Ecco la storia di una vittima civile della cosiddetta “denazificazione” voluta da Putin
Troppe perdite e troppe sconfitte. Comincia la fase più temuta: il presidente russo in Ucraina ordina di aumentare la violenza. La storia di Svetlana Kuprienko
Kyiv, dal nostro inviato. La storia di una vittima civile della cosiddetta “operazione speciale di denazificazione” ordinata dal presidente russo Vladimir Putin in Ucraina comincia dopo l’esplosione al reattore di Chernobyl nel 1986. Un’associazione della Val di Sole in Trentino decide di offrire a trenta ragazzi ucraini della regione colpita quattro settimane da ospiti in trenta famiglie italiane. Ancora oggi nella regione di Chernobyl ci sono ottimi ricordi dell’Italia grazie a queste iniziative, che furono l’incontro tra due mondi lontani. Svetlana Kuprienko arriva sul bus assieme agli altri bambini, la accolgono Mirella Niccolai e il marito. “Avevamo pensato che era meglio se a ospitare i bambini ucraini fossero state famiglie che avevano già bambini, per aiutarli a socializzare. Avevamo organizzato le quattro settimane di vacanza in modo che avessero sempre qualcosa da fare, che fosse una visita, o andare in piscina, oppure una gita, o andare a cavallo. Ci intendevamo a gesti”, racconta al Foglio. Svetlana era “una bambina sveglia, carina e altruista. Quando uno degli altri bambini aveva un problema lei faceva da mediatrice”. Le quattro settimane finiscono, i rapporti continuano, una donna ucraina in Italia si occupa di tradurre le lettere che arrivano in cirillico dai bambini e di rispondere. Passano altre estati in Trentino, le famiglie italiane riescono anche a ricambiare la visita nel piccolo paese di Marjanivka, a trenta minuti di auto da Chernobyl.
Svetlana con la sorella Alessia è diventata di famiglia ormai, “sono le nostre ragazze, mia figlia e loro due”. “Poi abbiamo preso a scriverci sempre su Messenger e su WhatsApp”. Svetlana si ammala di leucemia, la sua seconda famiglia italiana le fa arrivare medicine, lei guarisce, si sposa, ha tre bambine. “Una mattina alle sei mi scrive: in Ucraina è arrivata la guerra”. Domenica 27 febbraio “ricevo un messaggio da Alessia, dice di pregare per Svetlana.
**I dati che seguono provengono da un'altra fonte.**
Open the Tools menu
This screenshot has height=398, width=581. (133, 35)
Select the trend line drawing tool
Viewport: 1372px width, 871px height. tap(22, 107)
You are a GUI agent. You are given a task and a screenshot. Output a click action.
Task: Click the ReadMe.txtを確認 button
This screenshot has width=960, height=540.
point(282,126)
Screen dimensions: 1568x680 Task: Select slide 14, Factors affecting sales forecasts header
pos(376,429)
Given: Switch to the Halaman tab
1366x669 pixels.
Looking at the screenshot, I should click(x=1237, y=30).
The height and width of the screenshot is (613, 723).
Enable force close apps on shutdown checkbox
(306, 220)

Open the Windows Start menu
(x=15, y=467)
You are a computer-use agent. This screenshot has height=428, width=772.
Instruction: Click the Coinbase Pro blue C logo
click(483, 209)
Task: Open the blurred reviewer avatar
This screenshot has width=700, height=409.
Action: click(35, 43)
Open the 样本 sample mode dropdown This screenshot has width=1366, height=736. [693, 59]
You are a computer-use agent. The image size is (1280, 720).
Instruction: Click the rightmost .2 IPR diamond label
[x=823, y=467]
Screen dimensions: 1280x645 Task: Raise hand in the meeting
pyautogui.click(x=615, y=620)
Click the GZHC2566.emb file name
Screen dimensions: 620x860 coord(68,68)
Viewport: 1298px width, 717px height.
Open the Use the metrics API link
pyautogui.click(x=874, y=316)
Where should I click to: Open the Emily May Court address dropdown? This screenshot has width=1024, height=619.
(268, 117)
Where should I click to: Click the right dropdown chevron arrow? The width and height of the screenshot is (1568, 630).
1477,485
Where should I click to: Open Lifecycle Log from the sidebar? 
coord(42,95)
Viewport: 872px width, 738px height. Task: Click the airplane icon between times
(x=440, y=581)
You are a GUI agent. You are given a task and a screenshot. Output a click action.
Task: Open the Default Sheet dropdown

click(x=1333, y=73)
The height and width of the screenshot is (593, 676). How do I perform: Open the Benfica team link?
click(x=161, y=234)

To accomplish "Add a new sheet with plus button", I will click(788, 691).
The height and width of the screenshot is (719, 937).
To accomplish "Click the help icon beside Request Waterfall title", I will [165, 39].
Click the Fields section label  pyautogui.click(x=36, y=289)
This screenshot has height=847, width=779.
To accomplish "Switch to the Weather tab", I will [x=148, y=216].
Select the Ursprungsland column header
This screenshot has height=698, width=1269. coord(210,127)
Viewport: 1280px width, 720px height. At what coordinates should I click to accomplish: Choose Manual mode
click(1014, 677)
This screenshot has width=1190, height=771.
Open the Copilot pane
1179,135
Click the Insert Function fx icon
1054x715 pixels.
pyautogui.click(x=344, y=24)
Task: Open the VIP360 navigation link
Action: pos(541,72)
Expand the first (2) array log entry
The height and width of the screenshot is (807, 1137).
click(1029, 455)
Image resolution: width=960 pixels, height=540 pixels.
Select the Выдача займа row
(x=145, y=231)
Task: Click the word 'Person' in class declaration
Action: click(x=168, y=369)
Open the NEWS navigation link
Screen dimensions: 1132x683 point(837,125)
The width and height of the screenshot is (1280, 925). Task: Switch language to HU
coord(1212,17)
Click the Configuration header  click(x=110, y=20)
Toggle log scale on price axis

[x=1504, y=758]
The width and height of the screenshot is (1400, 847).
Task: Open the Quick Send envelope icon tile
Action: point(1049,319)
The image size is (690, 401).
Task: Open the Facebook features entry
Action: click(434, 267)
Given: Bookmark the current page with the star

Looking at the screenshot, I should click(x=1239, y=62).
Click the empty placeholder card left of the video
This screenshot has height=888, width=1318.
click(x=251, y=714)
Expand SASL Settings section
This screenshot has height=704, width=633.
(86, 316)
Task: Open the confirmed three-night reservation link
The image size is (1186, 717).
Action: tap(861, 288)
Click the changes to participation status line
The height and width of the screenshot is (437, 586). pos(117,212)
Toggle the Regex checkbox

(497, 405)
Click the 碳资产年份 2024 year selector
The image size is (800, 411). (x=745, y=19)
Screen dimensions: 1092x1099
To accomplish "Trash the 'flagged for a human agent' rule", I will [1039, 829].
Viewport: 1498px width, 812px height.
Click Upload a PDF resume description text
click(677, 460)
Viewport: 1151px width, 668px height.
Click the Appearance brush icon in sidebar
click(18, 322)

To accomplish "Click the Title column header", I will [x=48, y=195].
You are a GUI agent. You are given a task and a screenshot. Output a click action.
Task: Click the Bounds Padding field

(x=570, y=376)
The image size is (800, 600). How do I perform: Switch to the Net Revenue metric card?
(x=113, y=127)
Non ricevo più messaggini da lei. Mi arrivano altri messaggini come: c’è una cosa che dobbiamo dirti ma non riusciamo a dirtela”. Un bombardamento russo ha ucciso sette civili nel piccolo centro di Marjanivka, in Ucraina vicino al confine con la Bielorussia, secondo fonti dirette sentite dal Foglio. Un video girato poco dopo la strage mostra quattro cadaveri in abiti civili conciati molto male dall’esplosione, vicino al muro di un edificio accanto a una scuola che la popolazione locale usava come rifugio durante i bombardamenti. C’è anche Svetlana, stesa con la faccia verso terra. “Aveva passato la notte con le tre bambine, è uscita perché voleva andare a casa a prendere dei cambi per loro”. E’ possibile che a uccidere quelle persone sia stato un colpo di cannone.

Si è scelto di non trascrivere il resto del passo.